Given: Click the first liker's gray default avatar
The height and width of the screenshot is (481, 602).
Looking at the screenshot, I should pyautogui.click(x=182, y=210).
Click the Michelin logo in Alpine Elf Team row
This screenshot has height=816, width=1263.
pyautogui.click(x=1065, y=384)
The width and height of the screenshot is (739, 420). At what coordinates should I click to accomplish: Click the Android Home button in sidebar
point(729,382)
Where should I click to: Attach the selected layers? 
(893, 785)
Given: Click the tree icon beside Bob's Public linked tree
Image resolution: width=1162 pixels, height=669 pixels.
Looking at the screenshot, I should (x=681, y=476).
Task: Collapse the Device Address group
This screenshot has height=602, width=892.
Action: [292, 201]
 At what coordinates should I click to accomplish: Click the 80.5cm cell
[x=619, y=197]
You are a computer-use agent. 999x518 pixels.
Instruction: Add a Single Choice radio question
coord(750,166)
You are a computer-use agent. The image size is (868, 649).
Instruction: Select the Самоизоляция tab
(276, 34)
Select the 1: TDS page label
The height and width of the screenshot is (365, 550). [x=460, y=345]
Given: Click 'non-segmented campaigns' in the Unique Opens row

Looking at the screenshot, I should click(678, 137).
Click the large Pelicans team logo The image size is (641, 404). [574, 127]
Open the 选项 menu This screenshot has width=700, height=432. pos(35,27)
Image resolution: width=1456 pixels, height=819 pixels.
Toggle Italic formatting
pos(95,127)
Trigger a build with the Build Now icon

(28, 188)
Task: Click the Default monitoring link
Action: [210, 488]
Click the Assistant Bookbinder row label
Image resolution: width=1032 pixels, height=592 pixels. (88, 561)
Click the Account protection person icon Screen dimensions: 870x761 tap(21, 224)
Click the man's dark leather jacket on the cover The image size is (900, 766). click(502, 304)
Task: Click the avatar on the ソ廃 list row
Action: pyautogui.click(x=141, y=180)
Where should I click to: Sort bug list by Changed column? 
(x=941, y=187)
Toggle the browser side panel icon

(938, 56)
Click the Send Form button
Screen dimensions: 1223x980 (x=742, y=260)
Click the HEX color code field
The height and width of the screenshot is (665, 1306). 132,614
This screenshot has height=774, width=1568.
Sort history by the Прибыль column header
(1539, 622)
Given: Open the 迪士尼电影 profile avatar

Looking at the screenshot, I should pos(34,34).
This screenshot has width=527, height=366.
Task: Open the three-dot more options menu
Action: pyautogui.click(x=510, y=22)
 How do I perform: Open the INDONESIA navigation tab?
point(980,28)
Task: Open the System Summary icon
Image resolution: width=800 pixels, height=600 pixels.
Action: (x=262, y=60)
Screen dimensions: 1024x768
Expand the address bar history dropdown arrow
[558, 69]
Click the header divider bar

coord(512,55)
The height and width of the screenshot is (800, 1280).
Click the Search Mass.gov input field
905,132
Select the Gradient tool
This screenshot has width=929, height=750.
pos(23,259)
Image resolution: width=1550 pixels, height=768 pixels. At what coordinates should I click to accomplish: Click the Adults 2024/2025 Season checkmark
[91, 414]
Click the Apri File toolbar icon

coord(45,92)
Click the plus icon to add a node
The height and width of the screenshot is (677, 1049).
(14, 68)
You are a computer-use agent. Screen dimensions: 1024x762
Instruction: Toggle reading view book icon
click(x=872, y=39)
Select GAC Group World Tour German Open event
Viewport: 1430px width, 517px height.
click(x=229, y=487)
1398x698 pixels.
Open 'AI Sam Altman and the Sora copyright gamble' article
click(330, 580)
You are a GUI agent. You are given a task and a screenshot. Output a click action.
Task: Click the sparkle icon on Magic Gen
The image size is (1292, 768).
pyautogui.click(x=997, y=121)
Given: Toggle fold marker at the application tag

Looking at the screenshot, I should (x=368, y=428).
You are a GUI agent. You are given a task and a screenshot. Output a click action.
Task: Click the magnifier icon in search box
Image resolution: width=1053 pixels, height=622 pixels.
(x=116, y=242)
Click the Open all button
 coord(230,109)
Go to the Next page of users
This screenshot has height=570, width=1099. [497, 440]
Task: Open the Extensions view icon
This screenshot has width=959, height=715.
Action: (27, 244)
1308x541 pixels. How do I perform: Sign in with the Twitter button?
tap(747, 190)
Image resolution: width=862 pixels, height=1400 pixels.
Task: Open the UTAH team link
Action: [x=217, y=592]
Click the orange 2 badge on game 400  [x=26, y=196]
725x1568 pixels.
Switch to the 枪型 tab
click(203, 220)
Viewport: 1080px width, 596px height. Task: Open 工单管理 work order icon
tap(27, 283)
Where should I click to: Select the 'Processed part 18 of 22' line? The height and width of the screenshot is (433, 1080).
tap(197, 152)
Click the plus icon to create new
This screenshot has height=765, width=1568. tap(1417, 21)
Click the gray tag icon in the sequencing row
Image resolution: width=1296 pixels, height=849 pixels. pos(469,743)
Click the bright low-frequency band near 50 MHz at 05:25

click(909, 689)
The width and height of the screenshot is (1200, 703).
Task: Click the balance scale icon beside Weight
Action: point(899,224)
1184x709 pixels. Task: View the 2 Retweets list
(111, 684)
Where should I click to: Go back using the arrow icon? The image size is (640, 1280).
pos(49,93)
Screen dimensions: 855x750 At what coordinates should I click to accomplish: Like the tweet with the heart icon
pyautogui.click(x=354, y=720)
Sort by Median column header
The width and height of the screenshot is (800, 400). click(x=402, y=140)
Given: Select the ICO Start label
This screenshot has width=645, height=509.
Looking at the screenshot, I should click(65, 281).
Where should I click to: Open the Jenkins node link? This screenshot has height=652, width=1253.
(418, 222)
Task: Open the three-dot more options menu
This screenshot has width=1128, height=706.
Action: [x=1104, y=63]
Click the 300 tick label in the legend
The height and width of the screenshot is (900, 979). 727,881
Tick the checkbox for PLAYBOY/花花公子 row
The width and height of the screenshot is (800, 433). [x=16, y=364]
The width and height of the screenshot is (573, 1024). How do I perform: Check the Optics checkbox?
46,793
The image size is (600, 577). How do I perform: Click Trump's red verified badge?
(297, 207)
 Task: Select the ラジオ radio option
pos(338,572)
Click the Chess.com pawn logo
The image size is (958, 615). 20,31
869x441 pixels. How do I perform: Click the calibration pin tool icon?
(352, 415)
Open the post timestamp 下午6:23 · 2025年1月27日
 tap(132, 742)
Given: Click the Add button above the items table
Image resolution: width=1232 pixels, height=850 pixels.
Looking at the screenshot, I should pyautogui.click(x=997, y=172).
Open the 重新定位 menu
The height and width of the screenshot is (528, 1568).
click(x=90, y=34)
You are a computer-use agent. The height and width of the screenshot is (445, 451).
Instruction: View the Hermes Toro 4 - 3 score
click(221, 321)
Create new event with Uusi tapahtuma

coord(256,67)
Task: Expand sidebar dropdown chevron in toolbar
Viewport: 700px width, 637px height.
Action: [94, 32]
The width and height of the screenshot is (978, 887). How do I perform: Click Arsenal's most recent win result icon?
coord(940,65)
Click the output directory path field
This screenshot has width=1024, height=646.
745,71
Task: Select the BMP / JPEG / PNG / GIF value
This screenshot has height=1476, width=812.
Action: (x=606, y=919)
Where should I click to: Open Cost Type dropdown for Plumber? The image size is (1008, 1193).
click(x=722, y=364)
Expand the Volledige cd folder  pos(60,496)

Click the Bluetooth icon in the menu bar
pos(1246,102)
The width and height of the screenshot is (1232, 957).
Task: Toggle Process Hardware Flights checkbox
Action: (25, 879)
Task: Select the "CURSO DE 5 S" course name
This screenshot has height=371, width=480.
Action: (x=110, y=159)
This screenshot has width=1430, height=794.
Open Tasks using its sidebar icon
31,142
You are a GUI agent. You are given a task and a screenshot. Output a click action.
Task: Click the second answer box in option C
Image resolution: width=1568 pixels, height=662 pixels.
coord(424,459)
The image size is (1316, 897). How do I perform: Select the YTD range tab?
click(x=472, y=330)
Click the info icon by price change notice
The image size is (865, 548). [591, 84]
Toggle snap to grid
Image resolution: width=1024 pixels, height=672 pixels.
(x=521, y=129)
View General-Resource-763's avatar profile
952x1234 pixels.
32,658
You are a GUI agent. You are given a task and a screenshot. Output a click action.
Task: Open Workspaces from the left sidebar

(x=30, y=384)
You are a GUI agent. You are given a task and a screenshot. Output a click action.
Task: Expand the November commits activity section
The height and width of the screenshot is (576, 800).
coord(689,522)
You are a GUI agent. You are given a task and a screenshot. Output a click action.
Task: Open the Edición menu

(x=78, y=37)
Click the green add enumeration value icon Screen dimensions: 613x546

---+---

*WHAT YOU WILL DO*. Reproduce every line in the records above that contains the word "computer".

*EXERCISE RESPONSE*.
You are a computer-use agent. 999x518 pixels.
You are a computer-use agent. The image size is (868, 649).
You are a computer-use agent. Screen dimensions: 1024x762
You are a computer-use agent. The height and width of the screenshot is (445, 451).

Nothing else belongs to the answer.